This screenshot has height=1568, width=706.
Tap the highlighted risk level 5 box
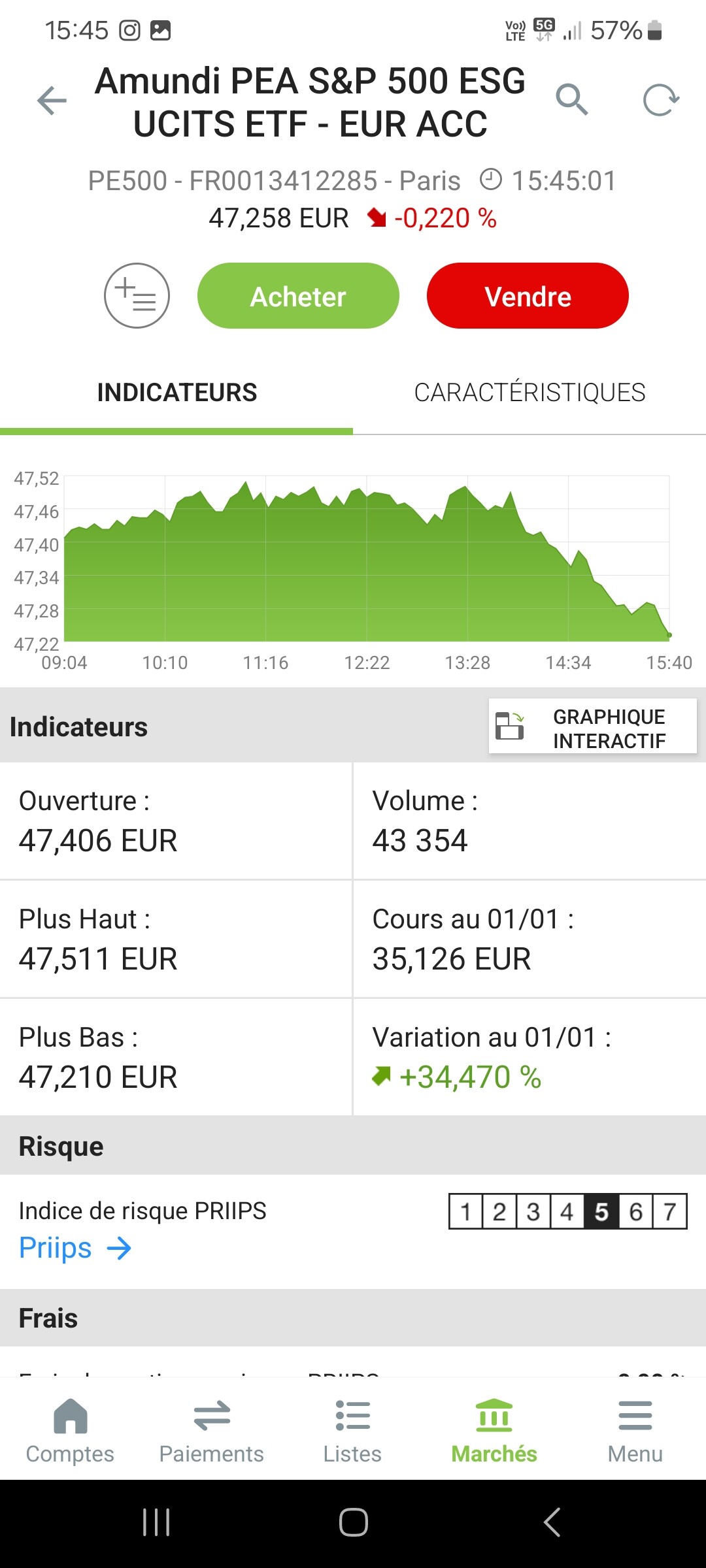pyautogui.click(x=601, y=1212)
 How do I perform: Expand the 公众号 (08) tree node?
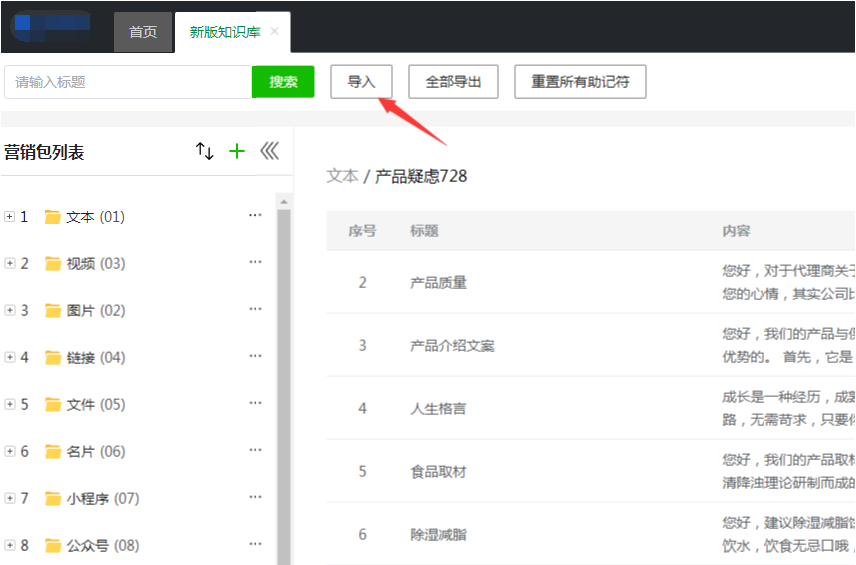tap(10, 546)
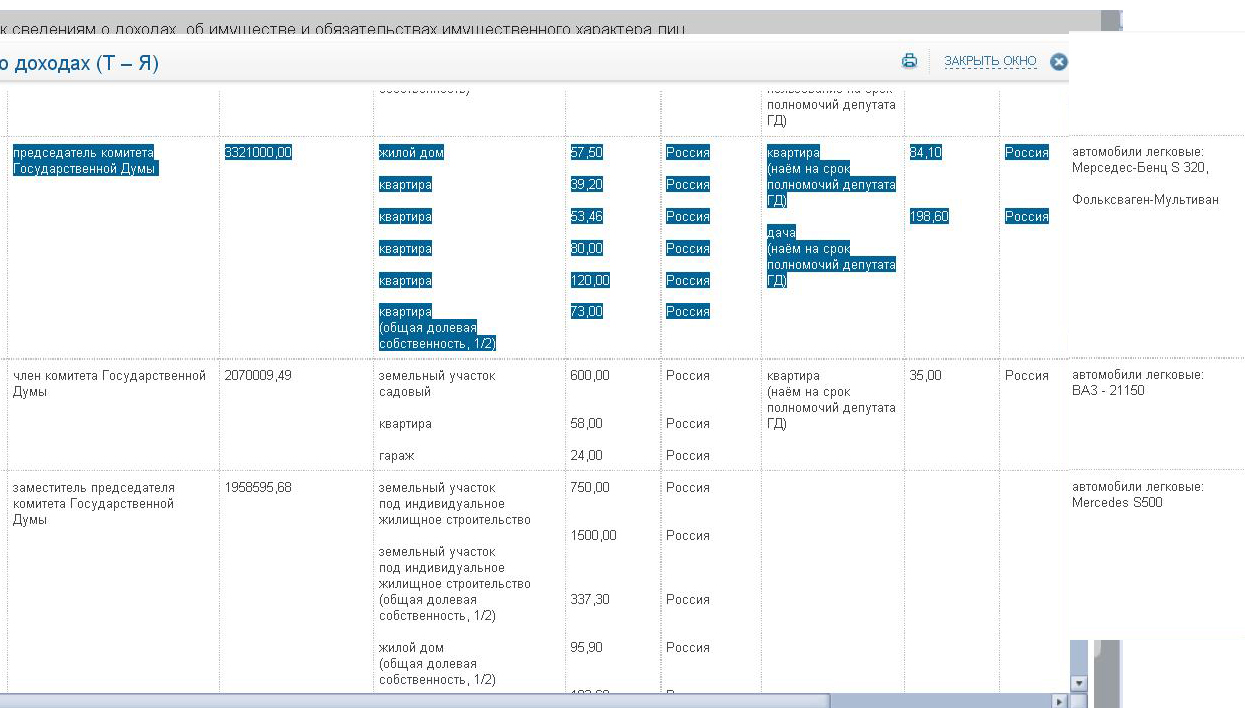The width and height of the screenshot is (1245, 708).
Task: Click the horizontal scrollbar thumb at the bottom
Action: pos(415,701)
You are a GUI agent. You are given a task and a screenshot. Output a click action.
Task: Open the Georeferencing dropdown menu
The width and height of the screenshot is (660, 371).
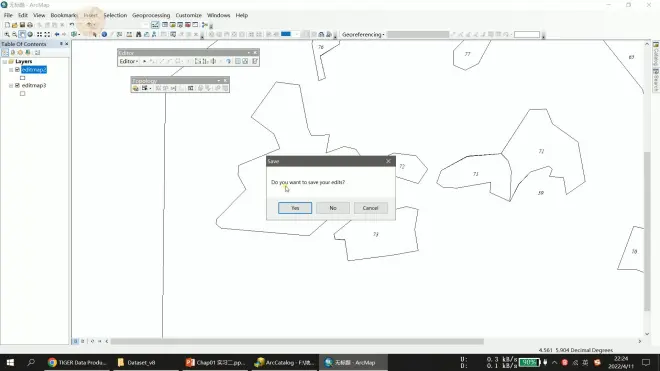click(x=363, y=35)
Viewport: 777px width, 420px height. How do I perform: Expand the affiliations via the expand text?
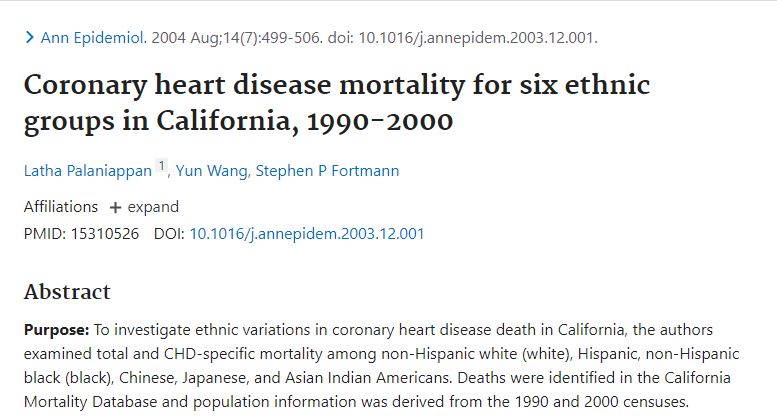[153, 207]
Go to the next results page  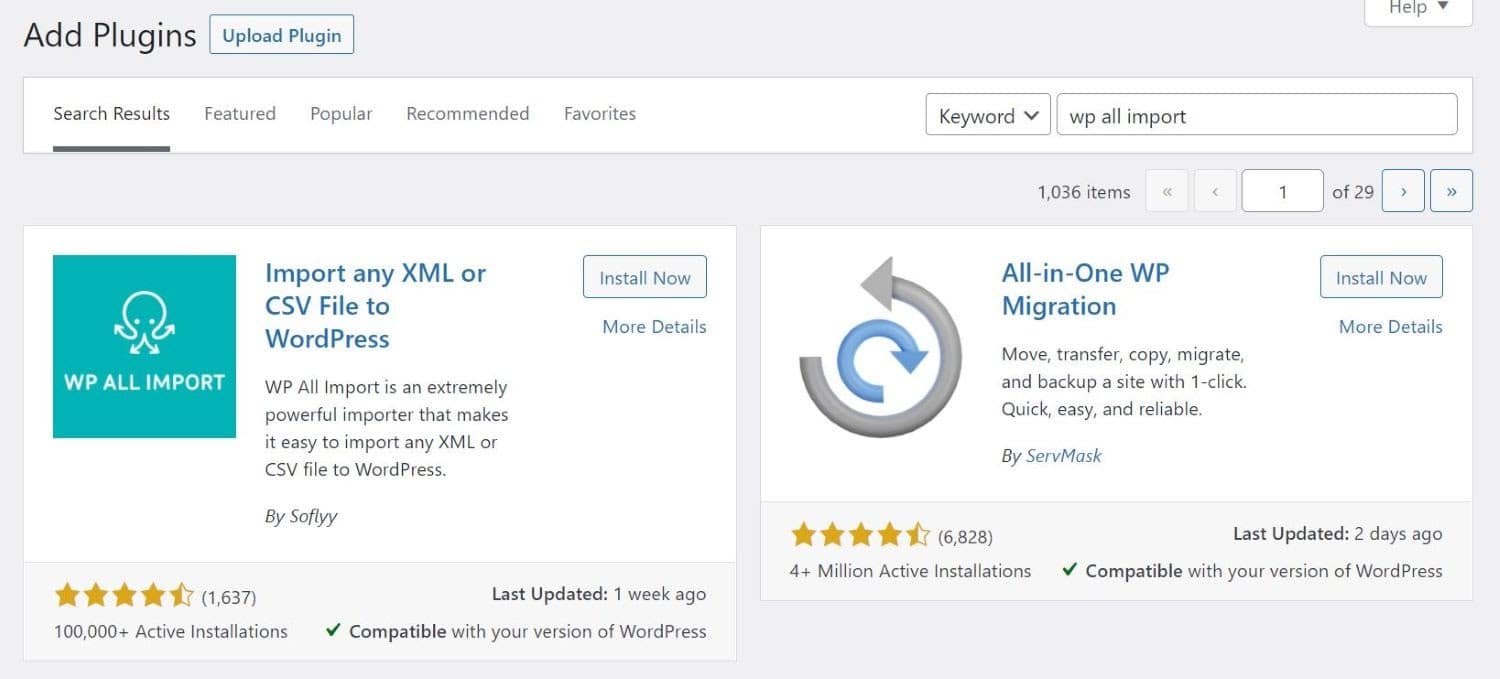tap(1403, 191)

__________________________________________________

# WHAT THE TASK ASKS
When copying from the data above, begin at the line containing "How do I perform: Expand the 公众号" and end at the line containing "You are a GUI"; return those lines exactly and leave all pictures behind.

# ANSWER BELOW
 How do I perform: Expand the 公众号 (08) tree node?
tap(10, 546)
The width and height of the screenshot is (1245, 708).
Task: Click the horizontal scrollbar thumb at the bottom
Action: pos(415,701)
You are a GUI agent. You are given a task and a screenshot. Output a click action.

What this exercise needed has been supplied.